Later, nearly two-thirds of the money the family received from the sale of the house went to the nursing home bill, he said.

“My mom was crying,” DiCicco recalled. “She said, ‘That money from the house was for you kids.’ ”

Anthony Hardie, national chairman and director of Veterans for Common Sense, said older veterans need quicker decisions on pension claims.

“The VA is really good at one thing: making everything take long,” said Hardie, a disabled Gulf War veteran. “Many veterans filing these claims are in immediate need of nursing home and other specialized care and cannot wait a year or longer for approval.”

The VA did not release statistics showing how many veterans die while waiting for claims to be processed, but some veterans attorneys suspect that the agency intentionally slows the process.

“I do believe that, and many veterans believe that,” said Felicia Pasculli, an elder-law attorney from Bay Shore, N.Y., who added that she has been butting heads with the VA for years. “There’s always this conflict of interest, whether they want to admit it or not.”

Critics such as Pasculli said that aid and attendance is unnecessarily difficult to obtain. Promoting the benefit among veterans should be a priority, they said, and obstacles in the application process should be eliminated.

For example, only attorneys accredited by the VA are allowed to file claims for veterans. But they cannot be paid for the work, only for appeals. Such rules are designed to discourage predatory attorneys, but the byproduct is that many veterans — confused by a complicated process — do not receive the help they need.

In its statement to the Globe, the VA expressed condolences to the DiCicco family “as well as its deep appreciation to Mr. and Mrs. DiCicco for their service to our country. VA regrets that pension benefits with aid and attendance could not be granted prior to Mr.
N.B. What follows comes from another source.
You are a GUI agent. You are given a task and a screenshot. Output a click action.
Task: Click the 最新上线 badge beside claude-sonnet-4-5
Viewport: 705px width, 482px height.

DiCicco’s passing.”

Despite all the obstacles his father encountered, Steve DiCicco said, the old Marine was reluctant to criticize the VA. But the waiting took its toll, filling his end days with the fear that he would leave his children a debt he had worked a lifetime to avoid.

“He was worried to death,” said Steve’s wife, Angelia.

While Mary Lou grieved for the man she married 63 years ago, his son still did not know whether the claim would be paid. But one day after a Globe reporter arrived unannounced at the VA facility in North Little Rock, Steve DiCicco received a phone call.

Six days after his death, Marine Corporal Robert DiCicco’s claim had been approved. The debt has been paid, and his wife will be cared for. But he will never know.